Le chef péquiste Paul St-Pierre Plamondon a dit en point de presse : L’affirmation qu’on entend constamment dans les médias à savoir que la hausse des seuils d’immigration permet de combler la pénurie de main-d’œuvre, elle est factuellement fausse et erronée. Il veut réduire le nombre d’immigrants à 35 000 par année

Son adversaire libérale Dominique Anglade a une tout autre vision : 185 000 chômeurs, 270 000 postes vacants; il est évident, aujourd’hui, que de réduire les seuils, ce n’est pas aller dans la bonne direction. Son parti propose d’augmenter les seuils d’immigration à 70 000 par année, pour répondre à la demande croissante de main-d’œuvre dans la province.

L’immigration aide-t-elle réellement à combler tous les besoins en la matière? Les experts ne s’entendent pas là-dessus.

Une solution pour les besoins immédiats 

Dans une étude de Statistique Canada publiée en juin dernier, le constat est assez clair : les travailleurs immigrants permettent de combler les pénuries dans plusieurs secteurs.

On y apprend que de 2010 à 2019 au pays, ces personnes ont été à l’origine de 84 % de la croissance de la population active totale, et de 55 % de la croissance dans les emplois hautement et moyennement spécialisés.

De plus, les immigrants récents – ceux qui sont au pays depuis 10 ans ou moins – occupent de nombreux postes plus difficiles à pourvoir.

Ils représentaient l’an dernier 8 % de la population active, mais comptaient pour 13 % des employés en restauration et en hébergement, et 10 % des travailleurs dans la fabrication et les transports.

L’agence conclut que l’augmentation des flux d’immigration sera essentielle pour atténuer, du moins en partie, les effets du vieillissement de la population canadienne sur le marché du travail.

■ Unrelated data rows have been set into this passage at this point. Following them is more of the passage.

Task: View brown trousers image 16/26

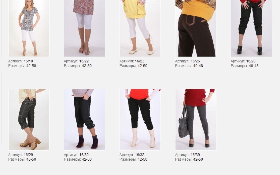Action: point(196,28)
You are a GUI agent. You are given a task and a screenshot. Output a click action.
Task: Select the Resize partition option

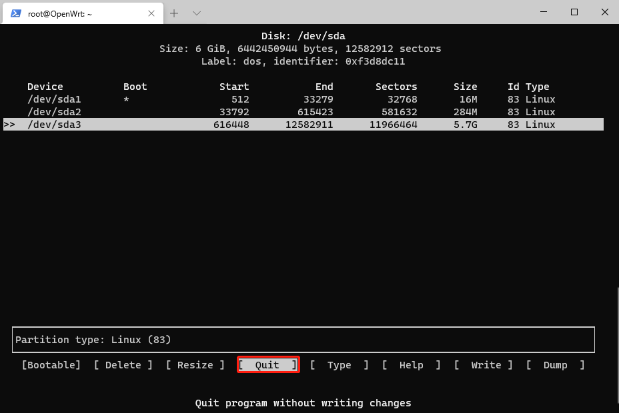click(195, 365)
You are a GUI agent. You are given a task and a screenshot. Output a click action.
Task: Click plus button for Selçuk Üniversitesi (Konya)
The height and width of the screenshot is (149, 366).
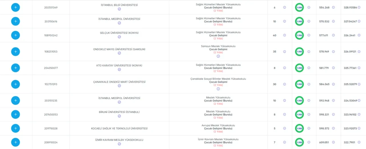pyautogui.click(x=15, y=35)

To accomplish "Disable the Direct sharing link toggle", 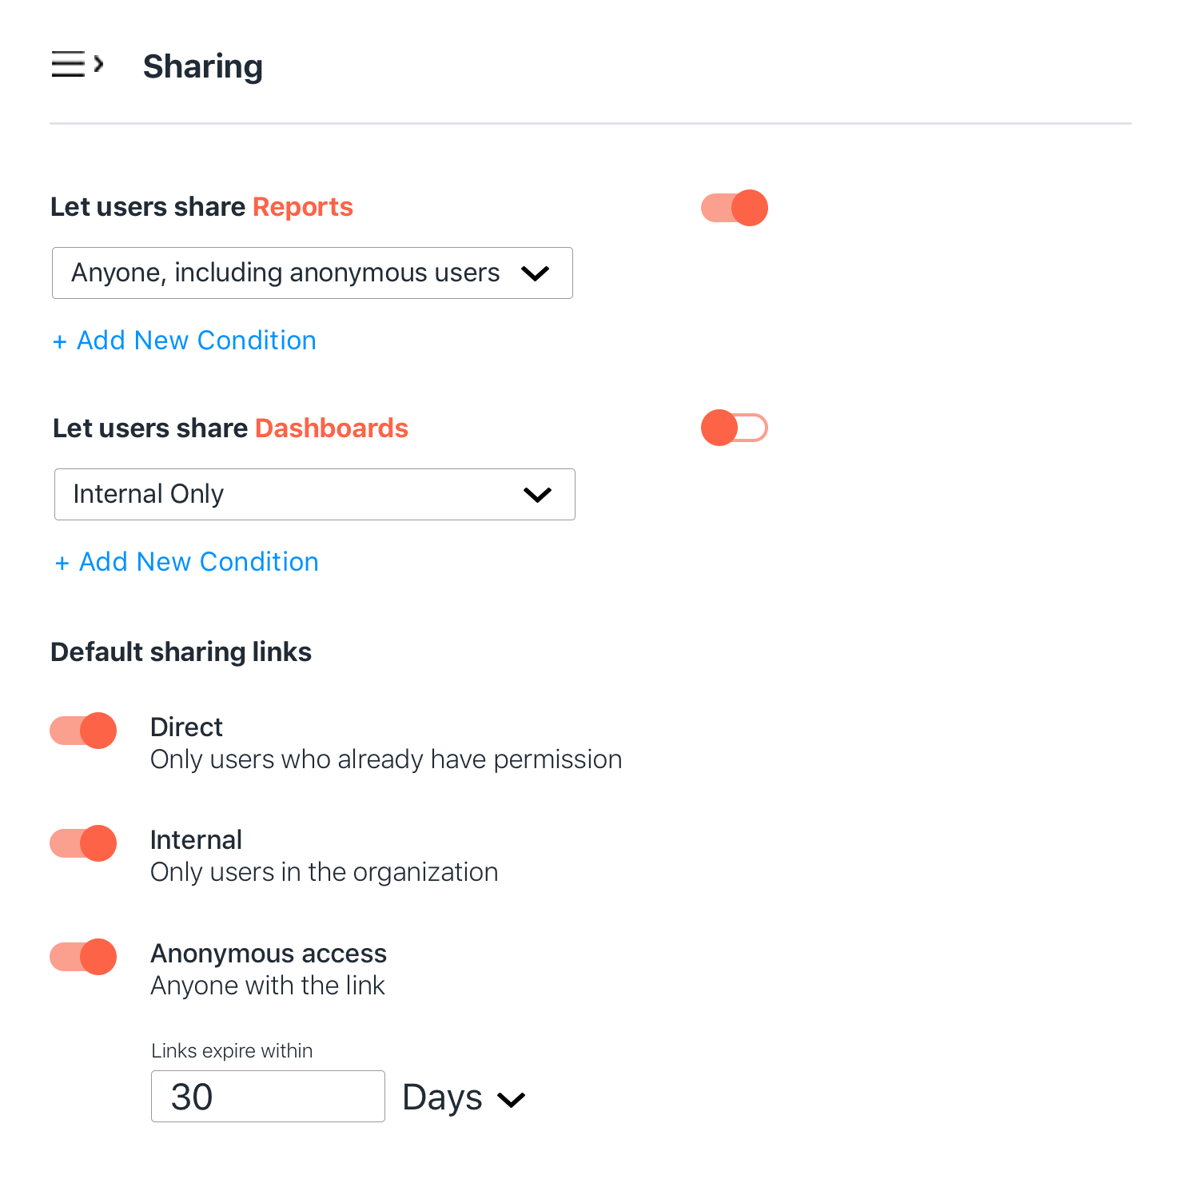I will point(83,731).
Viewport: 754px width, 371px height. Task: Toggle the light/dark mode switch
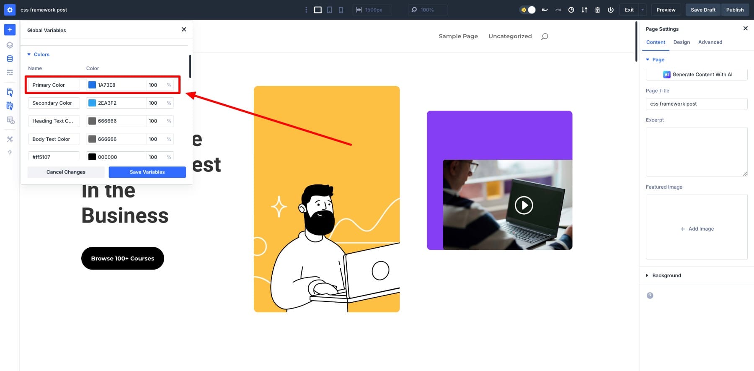528,10
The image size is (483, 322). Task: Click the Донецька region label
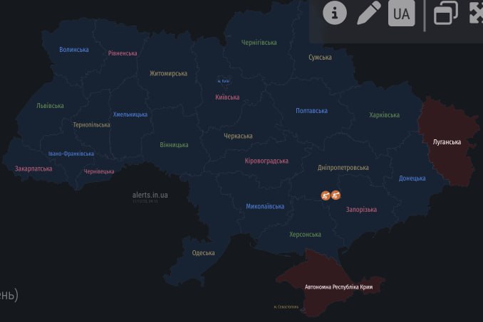(x=412, y=178)
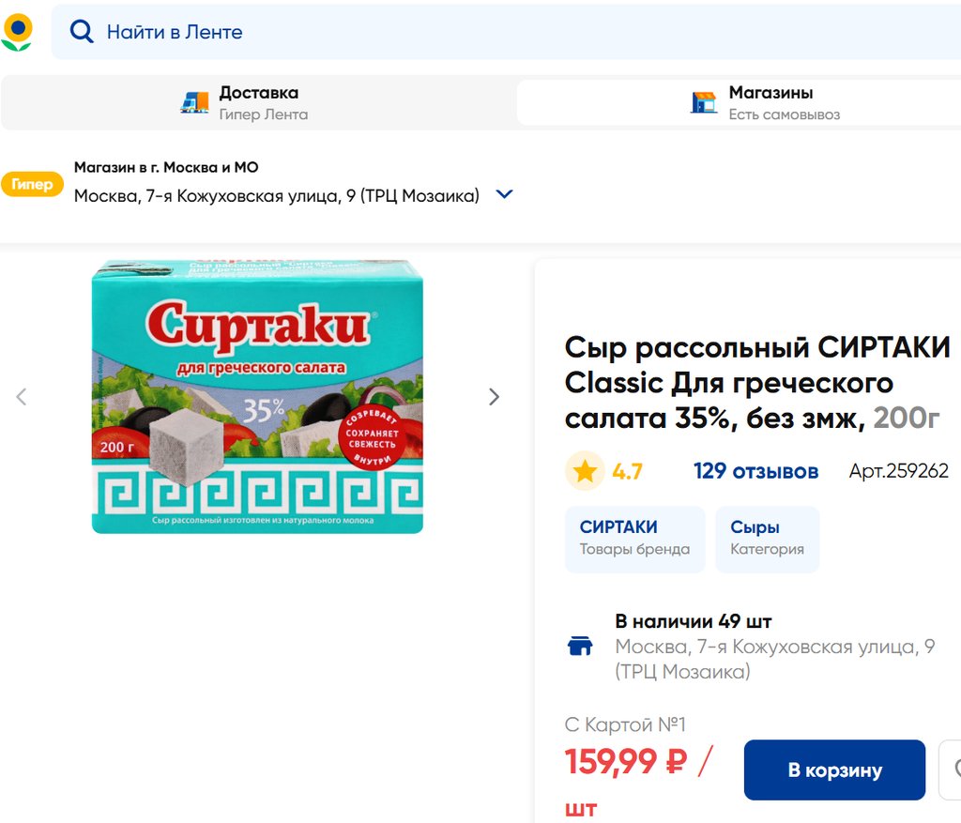Click the Найти в Ленте search field
Image resolution: width=961 pixels, height=823 pixels.
[469, 32]
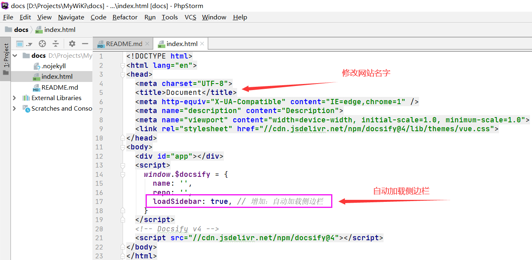
Task: Fold the head tag using the gutter arrow
Action: 123,74
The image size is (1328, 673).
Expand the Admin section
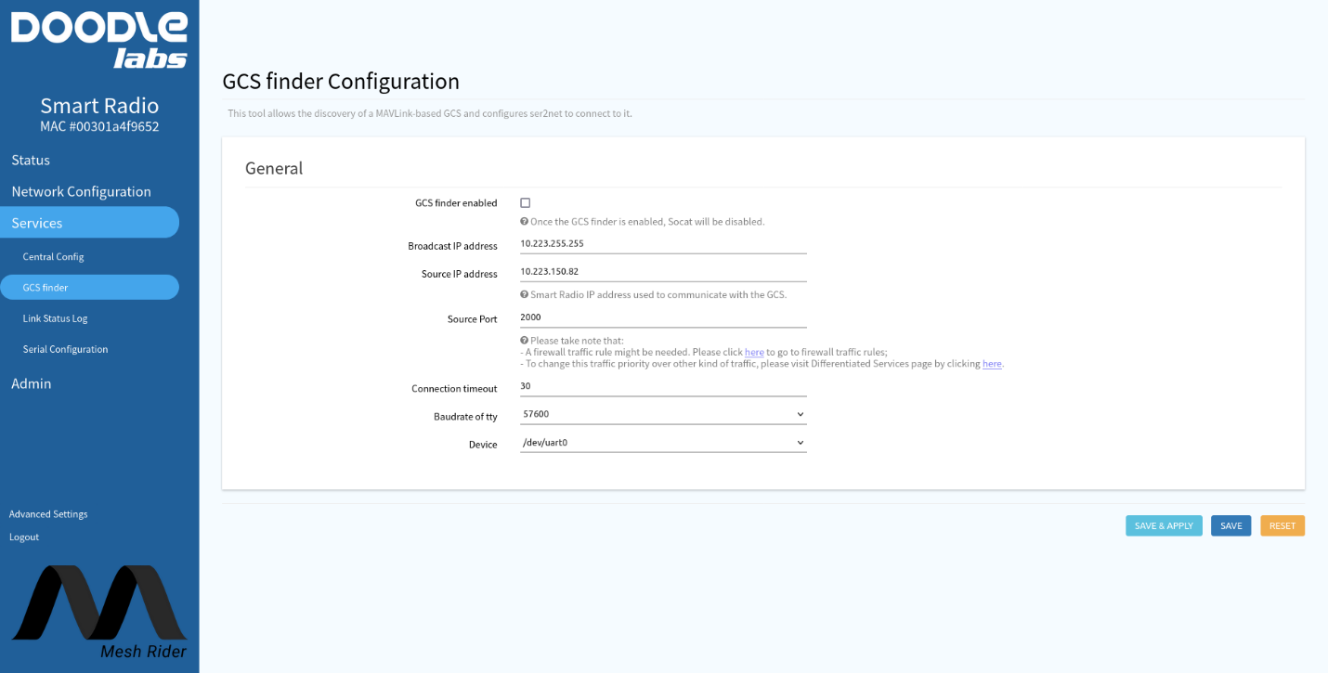point(31,383)
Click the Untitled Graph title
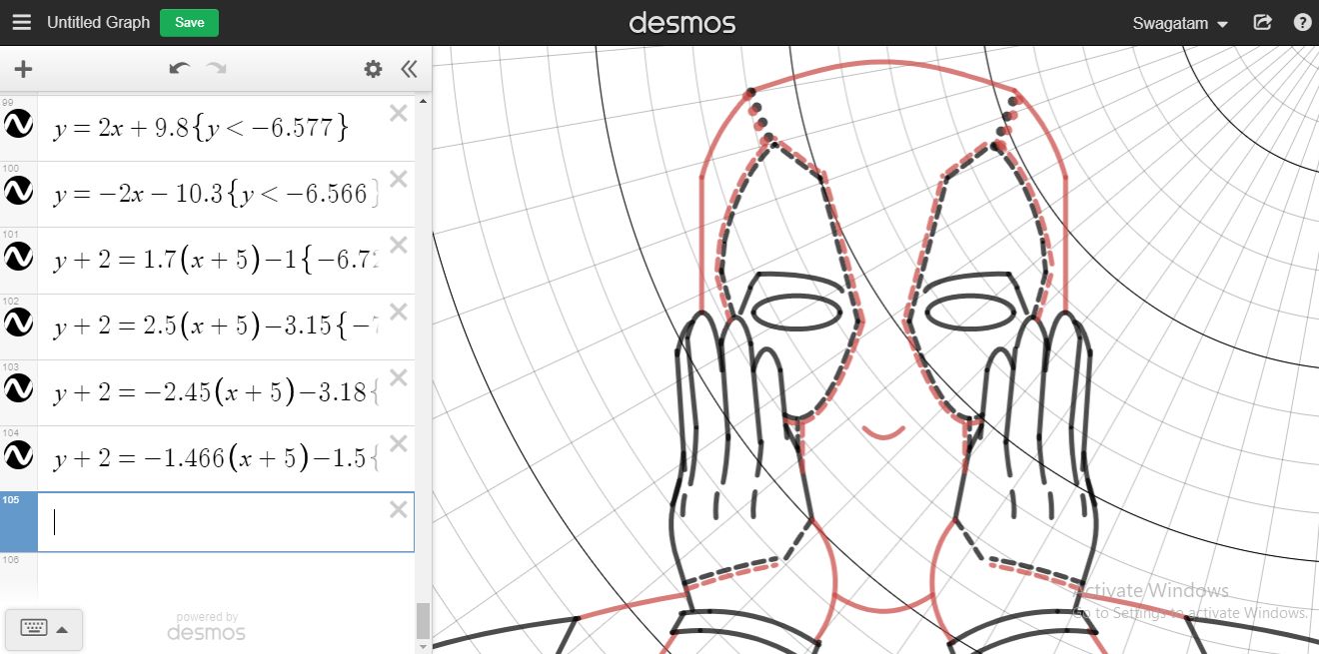Viewport: 1319px width, 654px height. [x=98, y=21]
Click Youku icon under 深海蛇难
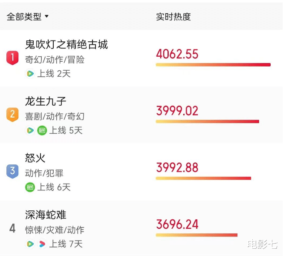Screen dimensions: 283x256 pyautogui.click(x=42, y=244)
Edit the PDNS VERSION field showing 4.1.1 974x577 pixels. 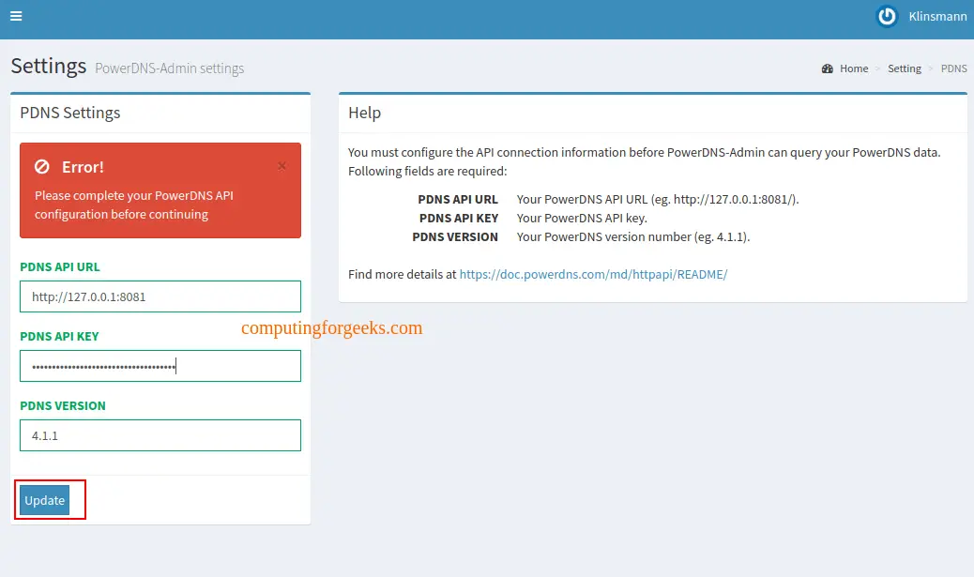160,435
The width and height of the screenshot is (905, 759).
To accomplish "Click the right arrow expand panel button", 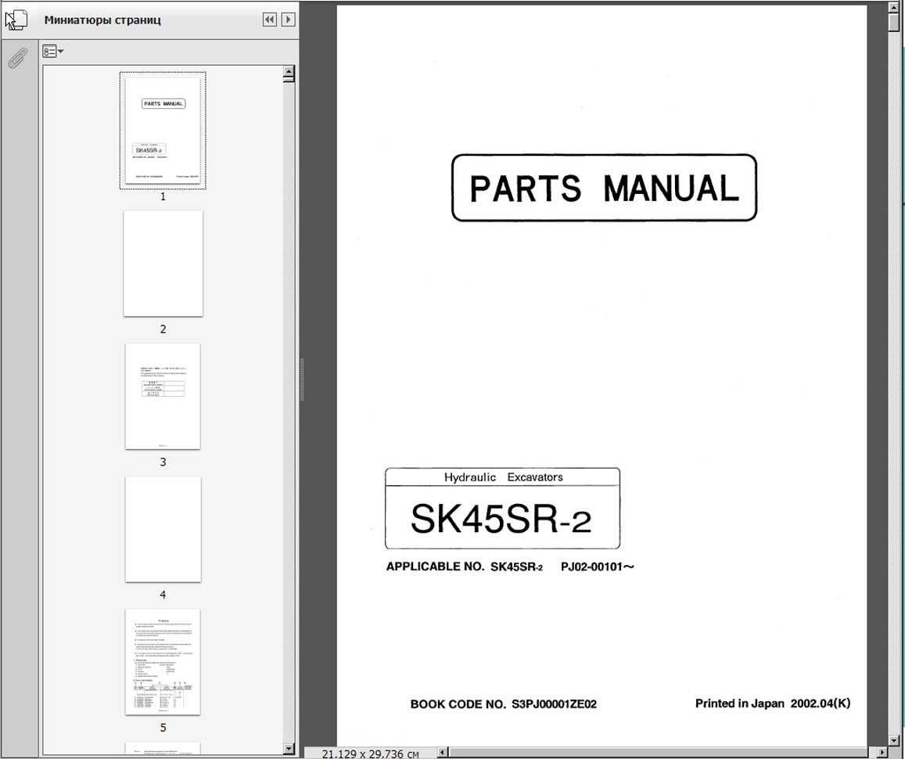I will point(289,20).
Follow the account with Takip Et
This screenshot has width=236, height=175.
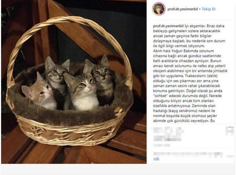pos(209,9)
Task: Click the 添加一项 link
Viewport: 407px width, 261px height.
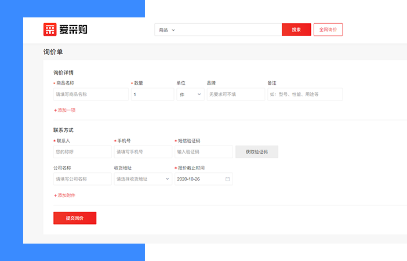Action: pos(65,110)

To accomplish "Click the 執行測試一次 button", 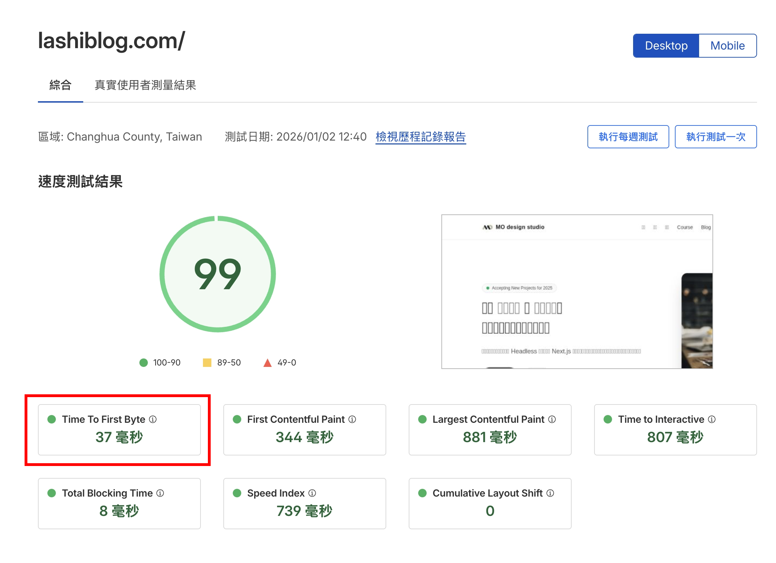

Par ailleurs, au Québec, près d’un emploi sur cinq est occupé par un immigrant, selon l’Institut du Québec. C’est supérieur au poids démographique de ces personnes dans la province.

Un effet à long terme négligeable?

L’immigration peut donc soulager les effets immédiats de la main-d’œuvre dans certains secteurs ciblés.

Dès 2016, un rapport fédéral du Conseil consultatif en matière de croissance économique recommandait d’augmenter le nombre d’immigrants accueillis annuellement au pays à 450 000 pour contrer les effets du vieillissement de la population et répondre aux enjeux de main-d’œuvre.

Le gouvernement Trudeau a d’ailleurs adopté cette cible pour 2024. Tout juste avant la pandémie, le Canada avait accueilli plus de 341 000 résidents permanents.

Mais dans un rapport soumis en mai dernier par Pierre Fortin au ministère de l’Immigration, de la Francisation et de l’Intégration du Québec, l’économiste expose que l’augmentation du nombre d’immigrants aurait une incidence presque nulle à long terme.

Pierre Fortin fait valoir que les immigrants augmentent la population active, mais qu’ils vont aussi faire grimper la demande pour les biens et services. Ils auront des besoins en éducation ou en santé et vont consommer, et, donc, il faudra davantage de travailleurs pour répondre à leurs besoins. 

Dans son rapport, l’économiste souligne aussi que le vieillissement de la population ici est déjà trop prononcé pour être contré de façon importante par une hausse des seuils d’immigration .

Poids démographique du Québec

Une chose est certaine : avec les seuils actuels promis par les différents partis politiques, le poids démographique du Québec au sein du Canada est voué à diminuer.

Pour le maintenir à 23 % – qui est son poids actuel, selon le dernier recensement –, il faudrait accueillir plus de 100 000 immigrants dans la province l’an prochain, en tenant en compte la cible d’environ 450 000 immigrants au fédéral.

La proposition du PQ d’accueillir 35 000 immigrants représenterait 8 % du total des résidents permanents accueillis au pays l’an prochain. À l’autre bout du spectre, les 70 000 immigrants promis par Dominique Anglade augmenteraient cette proportion à 16 %.